**Exercise instructions**
Rewrite the rows as a JSON list of strings, one string per line with blank lines dropped, starting with the line that contains "Select the なし" and going on through the line that contains "Looking at the screenshot, I should coord(622,362).". Include both of those lines and no others.

**Given entries**
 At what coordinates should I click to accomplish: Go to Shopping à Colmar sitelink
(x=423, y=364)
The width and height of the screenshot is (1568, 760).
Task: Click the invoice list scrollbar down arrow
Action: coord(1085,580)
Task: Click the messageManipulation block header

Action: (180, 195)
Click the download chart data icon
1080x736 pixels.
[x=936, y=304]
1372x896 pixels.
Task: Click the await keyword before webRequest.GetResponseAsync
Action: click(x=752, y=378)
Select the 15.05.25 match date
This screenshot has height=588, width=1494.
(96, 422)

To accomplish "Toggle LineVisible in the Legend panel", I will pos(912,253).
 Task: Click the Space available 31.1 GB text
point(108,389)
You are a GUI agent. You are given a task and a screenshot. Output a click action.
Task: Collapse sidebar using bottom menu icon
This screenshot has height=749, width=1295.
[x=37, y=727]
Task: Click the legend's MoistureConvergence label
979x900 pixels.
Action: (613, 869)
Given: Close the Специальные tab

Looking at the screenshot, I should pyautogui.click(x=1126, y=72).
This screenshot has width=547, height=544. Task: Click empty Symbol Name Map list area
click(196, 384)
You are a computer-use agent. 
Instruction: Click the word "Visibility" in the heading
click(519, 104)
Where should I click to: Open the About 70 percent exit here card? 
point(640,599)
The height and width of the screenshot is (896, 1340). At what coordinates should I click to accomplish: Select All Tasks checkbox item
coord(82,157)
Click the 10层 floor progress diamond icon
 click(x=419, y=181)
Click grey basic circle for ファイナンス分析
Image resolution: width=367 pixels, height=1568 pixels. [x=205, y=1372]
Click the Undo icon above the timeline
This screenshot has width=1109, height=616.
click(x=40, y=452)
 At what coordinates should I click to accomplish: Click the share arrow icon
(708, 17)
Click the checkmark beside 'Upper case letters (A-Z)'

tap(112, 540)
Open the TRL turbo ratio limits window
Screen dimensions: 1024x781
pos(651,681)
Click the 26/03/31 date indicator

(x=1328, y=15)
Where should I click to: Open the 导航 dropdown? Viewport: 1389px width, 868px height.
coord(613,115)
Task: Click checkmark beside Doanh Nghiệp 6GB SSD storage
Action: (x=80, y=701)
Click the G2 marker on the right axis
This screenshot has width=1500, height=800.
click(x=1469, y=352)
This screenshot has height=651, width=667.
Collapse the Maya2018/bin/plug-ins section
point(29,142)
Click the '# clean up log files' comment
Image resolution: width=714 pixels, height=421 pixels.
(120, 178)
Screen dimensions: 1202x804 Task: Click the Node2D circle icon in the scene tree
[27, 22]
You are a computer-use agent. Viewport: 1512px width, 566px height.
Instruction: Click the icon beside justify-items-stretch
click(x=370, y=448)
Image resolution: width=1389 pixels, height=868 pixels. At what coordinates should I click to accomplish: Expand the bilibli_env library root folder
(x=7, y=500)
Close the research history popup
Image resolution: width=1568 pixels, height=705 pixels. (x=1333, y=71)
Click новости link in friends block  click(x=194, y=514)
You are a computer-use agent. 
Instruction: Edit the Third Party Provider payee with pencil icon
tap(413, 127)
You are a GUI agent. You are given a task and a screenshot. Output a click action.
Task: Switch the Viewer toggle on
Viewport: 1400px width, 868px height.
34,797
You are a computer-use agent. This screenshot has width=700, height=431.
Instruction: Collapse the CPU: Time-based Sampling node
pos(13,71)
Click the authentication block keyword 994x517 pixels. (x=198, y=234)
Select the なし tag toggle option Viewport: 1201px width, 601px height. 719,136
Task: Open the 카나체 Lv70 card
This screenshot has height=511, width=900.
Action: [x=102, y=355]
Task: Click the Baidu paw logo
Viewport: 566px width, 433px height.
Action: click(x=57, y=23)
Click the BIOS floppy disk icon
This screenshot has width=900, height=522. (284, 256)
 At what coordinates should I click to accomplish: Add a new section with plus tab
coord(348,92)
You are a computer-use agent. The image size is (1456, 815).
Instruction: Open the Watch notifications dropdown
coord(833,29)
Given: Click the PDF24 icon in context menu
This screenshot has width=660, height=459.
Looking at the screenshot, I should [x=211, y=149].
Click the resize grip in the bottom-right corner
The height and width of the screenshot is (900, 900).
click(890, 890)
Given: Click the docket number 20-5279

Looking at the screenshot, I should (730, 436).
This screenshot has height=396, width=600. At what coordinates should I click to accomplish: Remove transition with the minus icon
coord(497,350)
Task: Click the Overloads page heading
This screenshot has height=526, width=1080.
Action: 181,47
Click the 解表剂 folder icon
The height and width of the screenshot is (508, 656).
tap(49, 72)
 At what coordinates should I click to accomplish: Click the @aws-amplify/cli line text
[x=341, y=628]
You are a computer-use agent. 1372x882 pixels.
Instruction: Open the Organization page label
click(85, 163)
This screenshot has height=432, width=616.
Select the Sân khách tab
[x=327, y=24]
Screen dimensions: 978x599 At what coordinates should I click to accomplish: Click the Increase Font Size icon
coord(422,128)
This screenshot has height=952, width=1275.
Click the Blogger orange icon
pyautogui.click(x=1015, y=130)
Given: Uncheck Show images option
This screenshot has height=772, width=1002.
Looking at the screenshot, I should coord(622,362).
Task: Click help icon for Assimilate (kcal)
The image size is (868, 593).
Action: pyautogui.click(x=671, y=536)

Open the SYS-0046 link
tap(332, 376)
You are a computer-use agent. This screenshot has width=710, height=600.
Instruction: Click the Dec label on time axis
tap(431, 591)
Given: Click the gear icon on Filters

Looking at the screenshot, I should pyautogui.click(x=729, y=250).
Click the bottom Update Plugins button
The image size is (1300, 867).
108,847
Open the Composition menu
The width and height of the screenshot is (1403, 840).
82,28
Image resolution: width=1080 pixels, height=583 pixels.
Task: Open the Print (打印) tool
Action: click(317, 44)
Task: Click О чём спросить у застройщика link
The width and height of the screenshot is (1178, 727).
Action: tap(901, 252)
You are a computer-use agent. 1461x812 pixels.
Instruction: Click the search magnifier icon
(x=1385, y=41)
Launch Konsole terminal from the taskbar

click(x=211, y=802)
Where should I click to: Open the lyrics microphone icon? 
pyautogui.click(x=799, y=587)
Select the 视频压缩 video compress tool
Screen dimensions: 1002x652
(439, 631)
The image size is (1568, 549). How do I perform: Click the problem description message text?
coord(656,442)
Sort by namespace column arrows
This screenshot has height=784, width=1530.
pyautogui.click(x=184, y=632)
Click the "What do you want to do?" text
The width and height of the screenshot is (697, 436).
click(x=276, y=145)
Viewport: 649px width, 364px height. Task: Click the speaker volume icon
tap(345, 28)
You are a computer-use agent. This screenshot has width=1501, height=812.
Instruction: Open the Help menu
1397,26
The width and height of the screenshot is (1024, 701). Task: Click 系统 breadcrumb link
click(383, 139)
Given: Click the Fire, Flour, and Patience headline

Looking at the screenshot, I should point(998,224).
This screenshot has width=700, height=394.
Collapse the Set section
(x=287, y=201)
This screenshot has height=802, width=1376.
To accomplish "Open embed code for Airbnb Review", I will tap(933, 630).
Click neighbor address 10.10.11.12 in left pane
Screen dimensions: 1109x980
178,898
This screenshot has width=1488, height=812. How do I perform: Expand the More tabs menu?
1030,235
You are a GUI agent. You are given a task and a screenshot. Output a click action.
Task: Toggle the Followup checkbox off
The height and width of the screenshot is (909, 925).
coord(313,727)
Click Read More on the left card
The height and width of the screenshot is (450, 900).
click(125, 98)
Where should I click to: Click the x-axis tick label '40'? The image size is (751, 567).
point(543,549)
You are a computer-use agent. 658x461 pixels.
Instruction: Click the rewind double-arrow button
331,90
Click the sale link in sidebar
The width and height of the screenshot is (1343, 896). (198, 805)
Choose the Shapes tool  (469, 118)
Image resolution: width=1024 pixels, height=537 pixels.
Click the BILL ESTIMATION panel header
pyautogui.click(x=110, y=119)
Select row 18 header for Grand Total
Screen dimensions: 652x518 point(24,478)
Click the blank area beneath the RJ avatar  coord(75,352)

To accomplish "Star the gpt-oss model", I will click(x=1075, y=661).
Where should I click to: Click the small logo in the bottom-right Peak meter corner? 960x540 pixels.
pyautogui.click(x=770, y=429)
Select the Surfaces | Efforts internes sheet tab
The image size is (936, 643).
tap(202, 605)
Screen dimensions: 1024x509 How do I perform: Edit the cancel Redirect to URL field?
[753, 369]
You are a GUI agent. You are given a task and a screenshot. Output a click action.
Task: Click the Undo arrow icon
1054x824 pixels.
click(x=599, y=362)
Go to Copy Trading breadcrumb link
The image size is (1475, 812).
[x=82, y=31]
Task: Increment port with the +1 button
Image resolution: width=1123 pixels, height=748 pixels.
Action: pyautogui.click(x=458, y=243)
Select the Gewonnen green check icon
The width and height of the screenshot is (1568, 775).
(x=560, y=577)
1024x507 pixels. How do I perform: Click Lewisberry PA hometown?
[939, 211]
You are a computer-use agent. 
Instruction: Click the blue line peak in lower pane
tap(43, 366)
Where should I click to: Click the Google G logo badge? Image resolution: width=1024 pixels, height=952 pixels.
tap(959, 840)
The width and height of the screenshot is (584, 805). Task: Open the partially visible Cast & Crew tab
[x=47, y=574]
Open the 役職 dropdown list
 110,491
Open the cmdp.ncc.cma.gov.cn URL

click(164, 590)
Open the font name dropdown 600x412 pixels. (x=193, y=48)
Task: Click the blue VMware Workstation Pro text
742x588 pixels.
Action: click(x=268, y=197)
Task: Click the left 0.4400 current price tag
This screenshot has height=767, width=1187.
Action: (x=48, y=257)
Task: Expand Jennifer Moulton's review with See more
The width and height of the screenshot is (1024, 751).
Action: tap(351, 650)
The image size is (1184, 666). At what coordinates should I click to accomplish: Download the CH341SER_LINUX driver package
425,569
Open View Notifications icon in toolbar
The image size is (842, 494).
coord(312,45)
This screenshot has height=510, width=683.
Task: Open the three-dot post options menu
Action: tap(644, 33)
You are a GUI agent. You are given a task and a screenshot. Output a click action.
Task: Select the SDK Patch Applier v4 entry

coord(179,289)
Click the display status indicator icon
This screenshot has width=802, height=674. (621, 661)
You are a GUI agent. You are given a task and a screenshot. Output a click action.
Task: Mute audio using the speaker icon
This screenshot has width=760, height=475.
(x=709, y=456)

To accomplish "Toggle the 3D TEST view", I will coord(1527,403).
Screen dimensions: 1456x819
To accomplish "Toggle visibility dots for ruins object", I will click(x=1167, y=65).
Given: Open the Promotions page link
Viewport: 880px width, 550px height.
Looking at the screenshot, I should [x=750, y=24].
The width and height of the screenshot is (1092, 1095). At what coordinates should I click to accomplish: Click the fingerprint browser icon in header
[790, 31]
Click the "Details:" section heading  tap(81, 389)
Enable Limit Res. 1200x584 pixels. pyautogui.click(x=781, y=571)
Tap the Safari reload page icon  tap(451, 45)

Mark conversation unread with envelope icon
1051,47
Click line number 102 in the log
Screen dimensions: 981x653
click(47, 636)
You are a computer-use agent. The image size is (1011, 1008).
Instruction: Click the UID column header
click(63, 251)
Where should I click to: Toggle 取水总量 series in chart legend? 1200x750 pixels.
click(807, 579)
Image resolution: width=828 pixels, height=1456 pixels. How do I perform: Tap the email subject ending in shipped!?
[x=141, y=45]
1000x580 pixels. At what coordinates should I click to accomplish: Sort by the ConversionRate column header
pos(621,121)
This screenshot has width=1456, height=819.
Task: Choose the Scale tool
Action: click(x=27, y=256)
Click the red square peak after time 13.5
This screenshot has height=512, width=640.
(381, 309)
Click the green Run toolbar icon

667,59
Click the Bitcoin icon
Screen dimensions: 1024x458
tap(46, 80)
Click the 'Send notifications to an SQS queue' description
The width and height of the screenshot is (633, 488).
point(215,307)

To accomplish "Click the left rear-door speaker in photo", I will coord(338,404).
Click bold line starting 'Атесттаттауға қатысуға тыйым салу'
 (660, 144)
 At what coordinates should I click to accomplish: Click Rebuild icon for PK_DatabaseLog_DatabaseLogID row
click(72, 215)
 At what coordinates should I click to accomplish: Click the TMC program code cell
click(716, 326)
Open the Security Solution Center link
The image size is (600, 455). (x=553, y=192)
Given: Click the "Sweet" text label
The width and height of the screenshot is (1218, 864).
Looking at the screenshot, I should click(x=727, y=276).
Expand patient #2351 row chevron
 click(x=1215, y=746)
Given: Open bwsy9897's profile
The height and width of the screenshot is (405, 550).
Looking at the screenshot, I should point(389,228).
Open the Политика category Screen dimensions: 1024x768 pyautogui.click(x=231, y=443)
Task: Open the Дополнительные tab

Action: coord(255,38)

**Result of this task**
[
  "Select the なし tag toggle option Viewport: 1201px width, 601px height. 719,136",
  "Task: Open the 카나체 Lv70 card",
  "This screenshot has height=511, width=900.",
  "Action: [x=102, y=355]",
  "Task: Click the Baidu paw logo",
  "Viewport: 566px width, 433px height.",
  "Action: click(x=57, y=23)",
  "Click the BIOS floppy disk icon",
  "This screenshot has width=900, height=522. (284, 256)",
  " At what coordinates should I click to accomplish: Add a new section with plus tab",
  "coord(348,92)",
  "You are a computer-use agent. The image size is (1456, 815).",
  "Instruction: Open the Watch notifications dropdown",
  "coord(833,29)",
  "Given: Click the PDF24 icon in context menu",
  "This screenshot has width=660, height=459.",
  "Looking at the screenshot, I should [x=211, y=149].",
  "Click the resize grip in the bottom-right corner",
  "The height and width of the screenshot is (900, 900).",
  "click(890, 890)",
  "Given: Click the docket number 20-5279",
  "Looking at the screenshot, I should (730, 436).",
  "This screenshot has height=396, width=600. At what coordinates should I click to accomplish: Remove transition with the minus icon",
  "coord(497,350)",
  "Task: Click the Overloads page heading",
  "This screenshot has height=526, width=1080.",
  "Action: 181,47",
  "Click the 解表剂 folder icon",
  "The height and width of the screenshot is (508, 656).",
  "tap(49, 72)",
  " At what coordinates should I click to accomplish: Click the @aws-amplify/cli line text",
  "[x=341, y=628]",
  "You are a computer-use agent. 1372x882 pixels.",
  "Instruction: Open the Organization page label",
  "click(85, 163)",
  "This screenshot has height=432, width=616.",
  "Select the Sân khách tab",
  "[x=327, y=24]",
  "Screen dimensions: 978x599 At what coordinates should I click to accomplish: Click the Increase Font Size icon",
  "coord(422,128)",
  "This screenshot has height=952, width=1275.",
  "Click the Blogger orange icon",
  "pyautogui.click(x=1015, y=130)",
  "Given: Uncheck Show images option",
  "This screenshot has height=772, width=1002.",
  "Looking at the screenshot, I should coord(622,362)."
]